**What the task requires:**
Each line of the records below that holds "Expand" should be returned.

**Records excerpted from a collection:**

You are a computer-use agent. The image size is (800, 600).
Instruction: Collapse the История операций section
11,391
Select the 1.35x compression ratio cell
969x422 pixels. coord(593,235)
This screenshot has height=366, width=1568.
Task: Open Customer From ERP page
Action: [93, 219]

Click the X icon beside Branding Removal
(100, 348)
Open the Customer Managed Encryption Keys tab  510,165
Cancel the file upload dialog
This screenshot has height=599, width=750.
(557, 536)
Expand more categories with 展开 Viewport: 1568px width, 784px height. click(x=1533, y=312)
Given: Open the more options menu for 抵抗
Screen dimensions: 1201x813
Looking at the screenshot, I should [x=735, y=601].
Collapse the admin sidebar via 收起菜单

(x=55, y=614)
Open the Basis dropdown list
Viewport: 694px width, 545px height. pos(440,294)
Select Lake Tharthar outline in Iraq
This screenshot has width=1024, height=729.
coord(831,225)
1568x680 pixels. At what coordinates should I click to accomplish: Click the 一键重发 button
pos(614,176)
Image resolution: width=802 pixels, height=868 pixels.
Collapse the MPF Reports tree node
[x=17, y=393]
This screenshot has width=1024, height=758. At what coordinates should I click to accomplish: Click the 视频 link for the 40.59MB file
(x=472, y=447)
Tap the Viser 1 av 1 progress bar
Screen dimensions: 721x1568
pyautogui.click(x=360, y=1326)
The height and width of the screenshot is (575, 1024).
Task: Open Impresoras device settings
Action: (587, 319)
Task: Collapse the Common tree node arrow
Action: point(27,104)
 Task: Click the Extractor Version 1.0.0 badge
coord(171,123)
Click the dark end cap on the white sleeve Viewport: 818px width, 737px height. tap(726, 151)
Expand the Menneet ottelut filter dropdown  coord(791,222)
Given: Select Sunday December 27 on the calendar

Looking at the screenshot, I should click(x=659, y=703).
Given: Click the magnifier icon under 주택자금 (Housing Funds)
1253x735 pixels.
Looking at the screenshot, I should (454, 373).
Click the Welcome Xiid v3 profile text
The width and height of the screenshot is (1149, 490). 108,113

**Response:**
Expand more categories with 展开 Viewport: 1568px width, 784px height. click(x=1533, y=312)
Expand the Menneet ottelut filter dropdown  coord(791,222)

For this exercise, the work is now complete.